* _SET EXERCISE_
Rewrite the items starting with the line with "Open Еще menu above the table" and going on through the line with "coord(989,505)", swapping "above" for "below" and changing nothing else. Give only those lines, and leave the pictures out.

* _ENTRIES SHOWN_
______
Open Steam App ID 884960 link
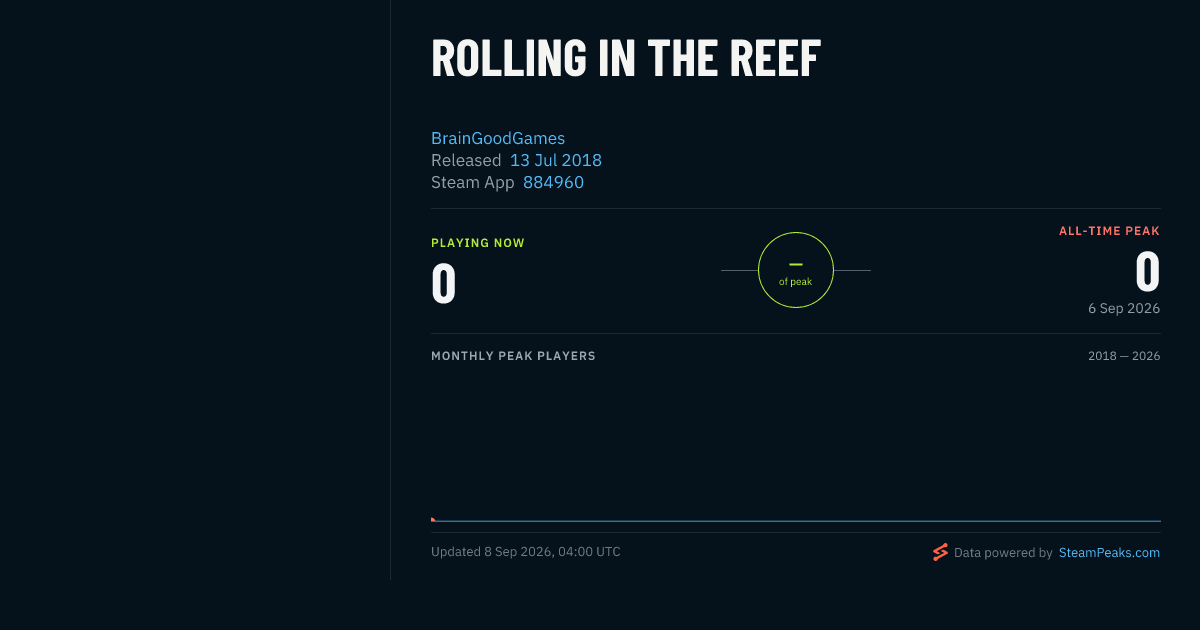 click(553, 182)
______
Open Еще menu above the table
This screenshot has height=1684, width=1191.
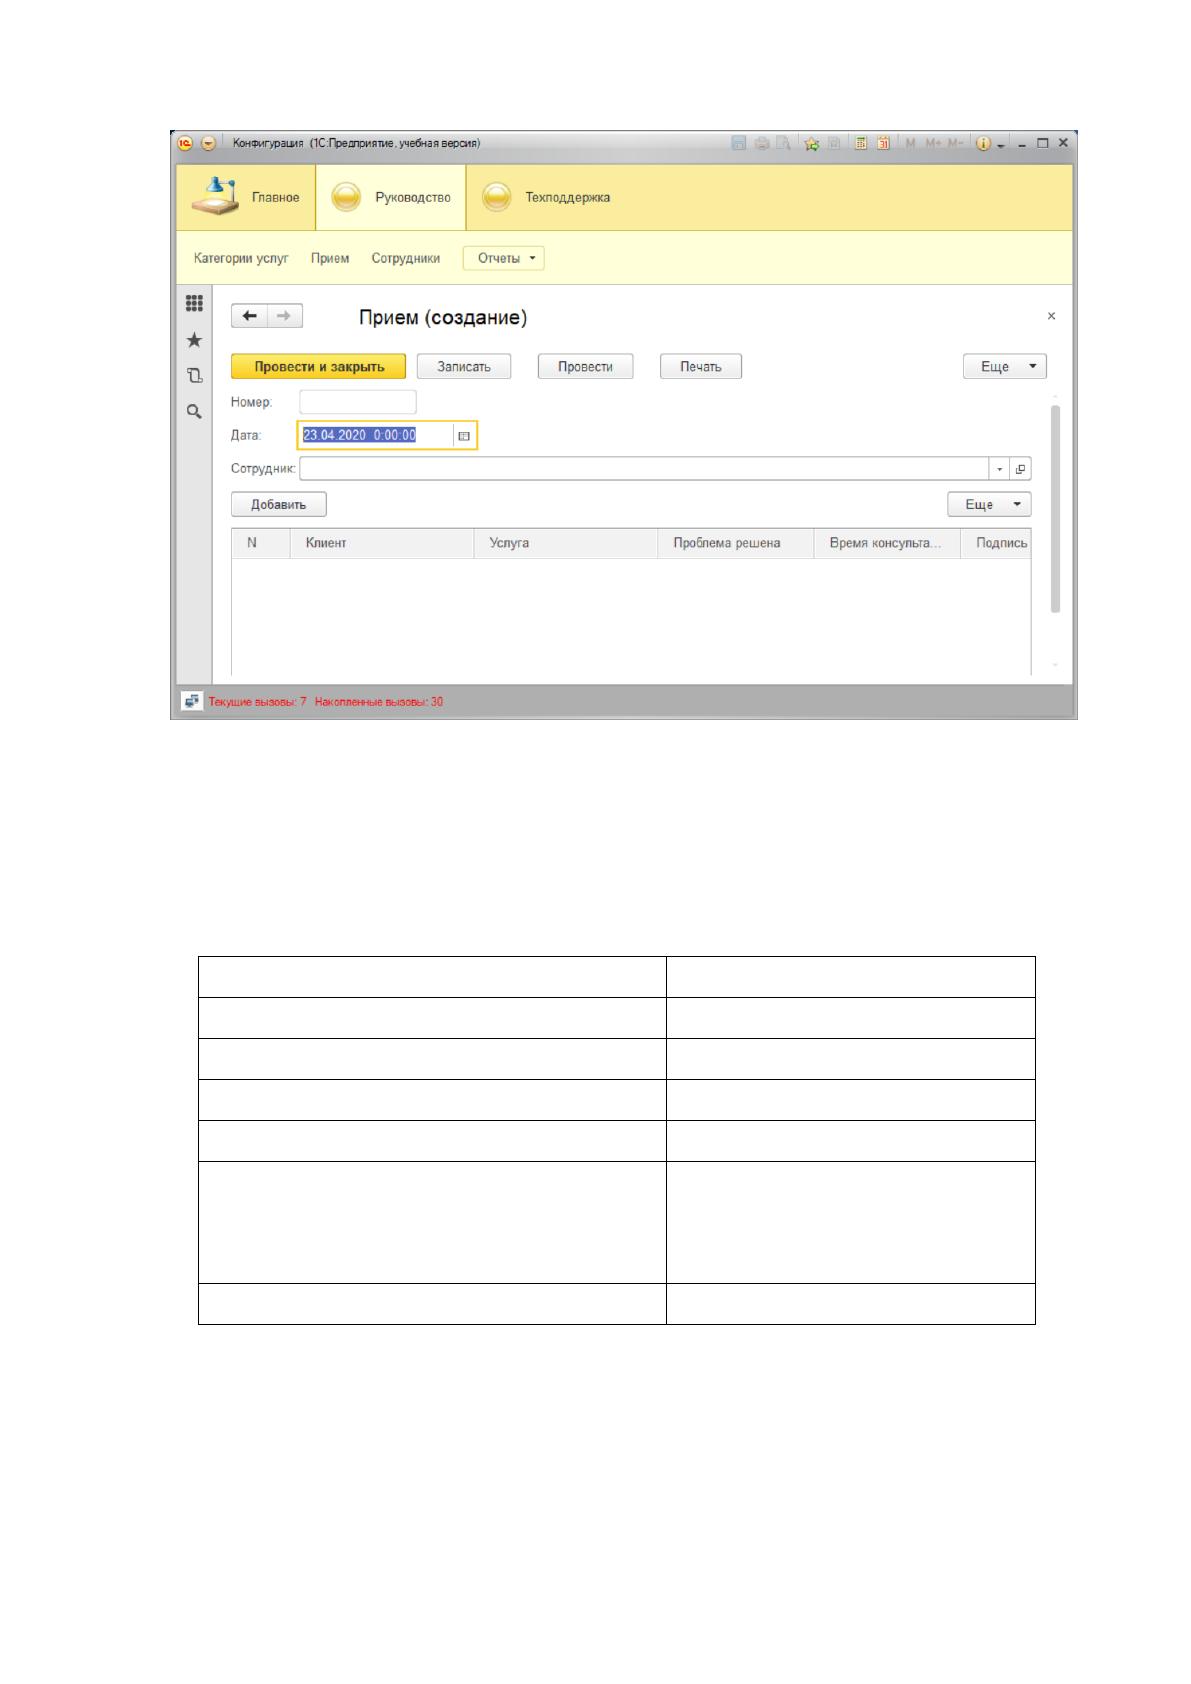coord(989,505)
______
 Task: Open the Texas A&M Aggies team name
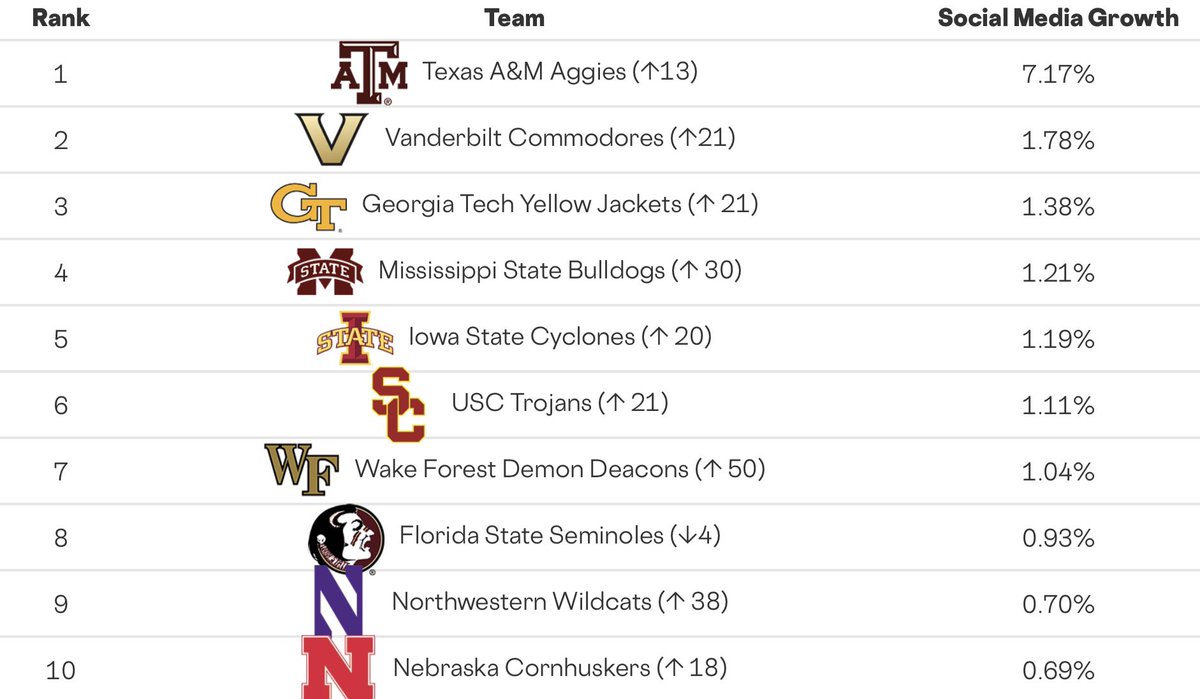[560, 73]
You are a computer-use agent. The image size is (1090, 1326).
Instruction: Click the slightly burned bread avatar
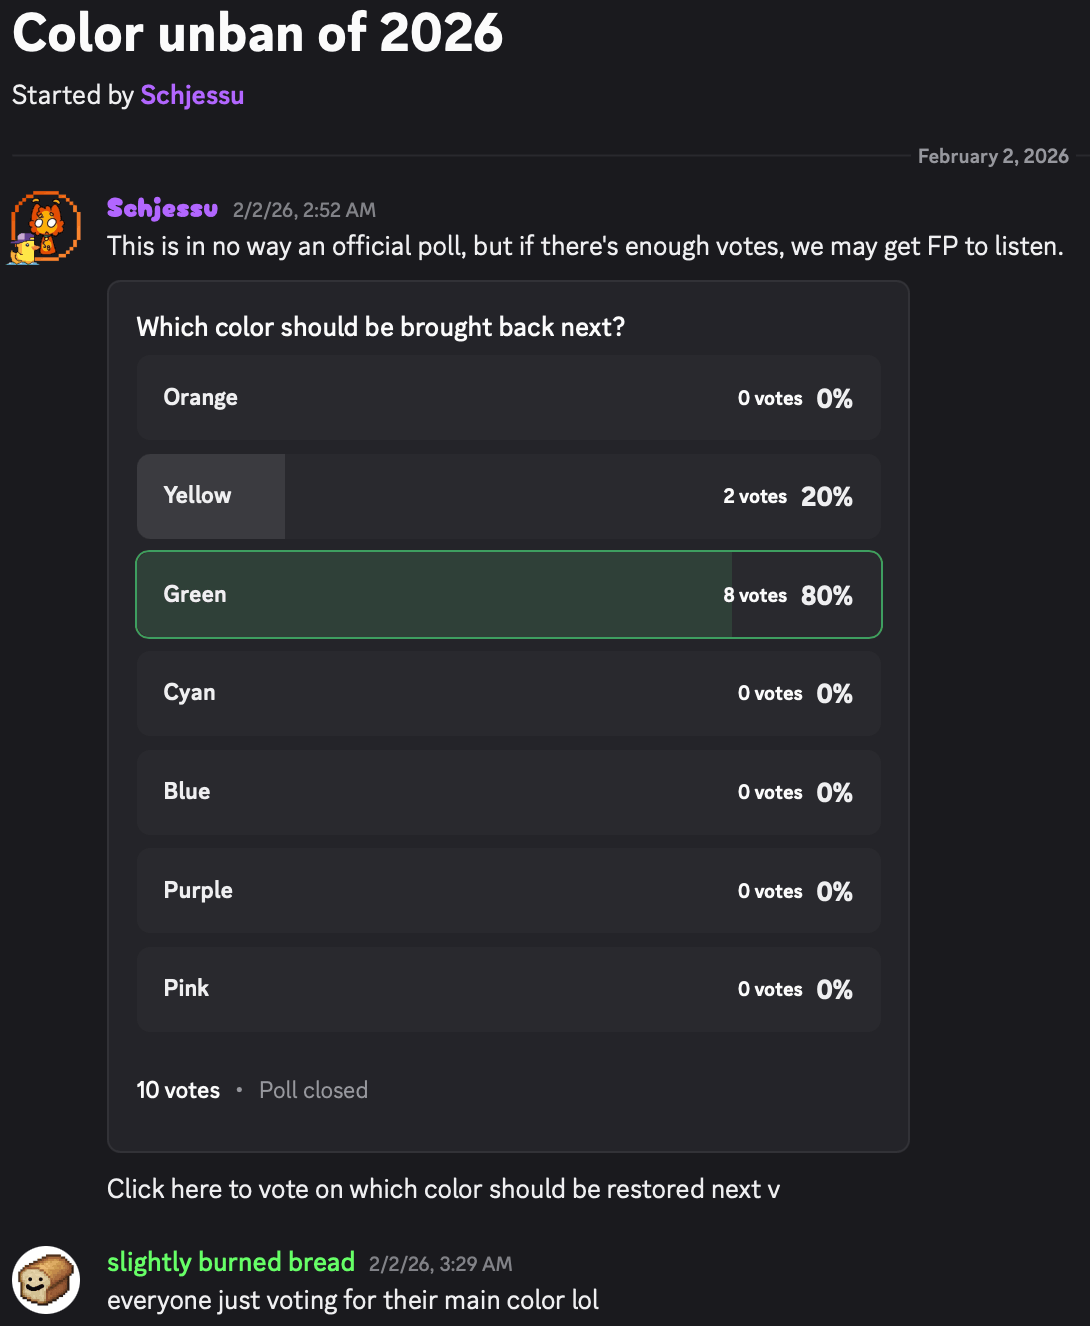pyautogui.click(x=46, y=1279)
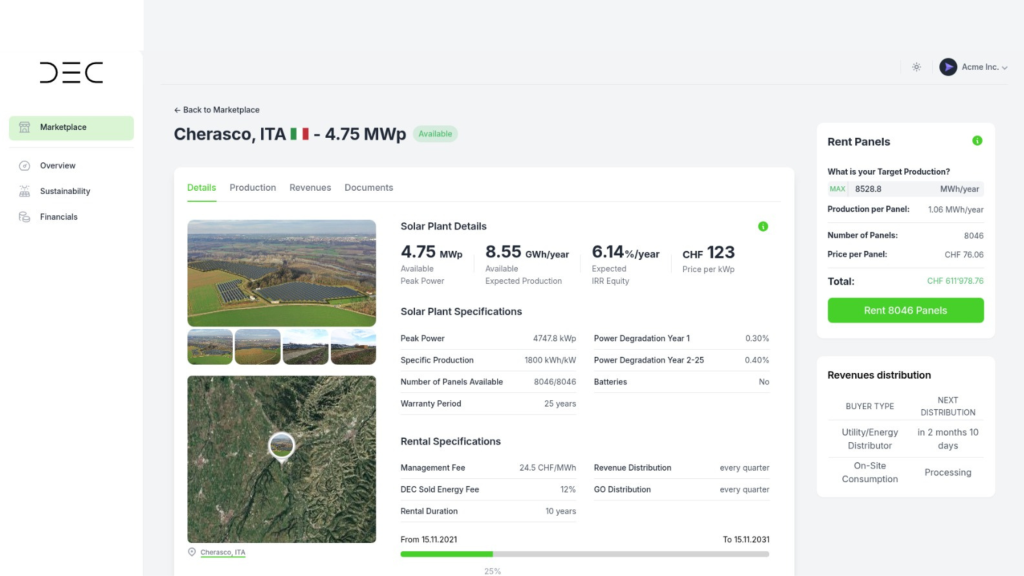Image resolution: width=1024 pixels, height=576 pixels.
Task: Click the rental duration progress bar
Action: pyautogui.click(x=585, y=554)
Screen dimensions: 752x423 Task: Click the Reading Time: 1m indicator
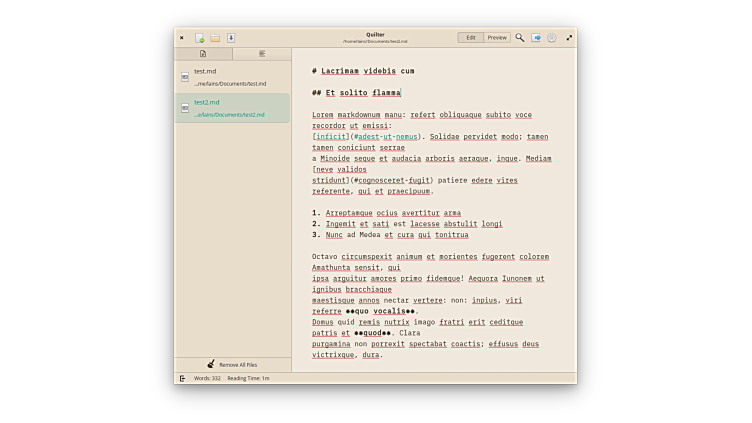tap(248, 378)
______
* _TASK RESULT_
Open Еще menu below the table
This screenshot has height=1684, width=1191.
coord(989,505)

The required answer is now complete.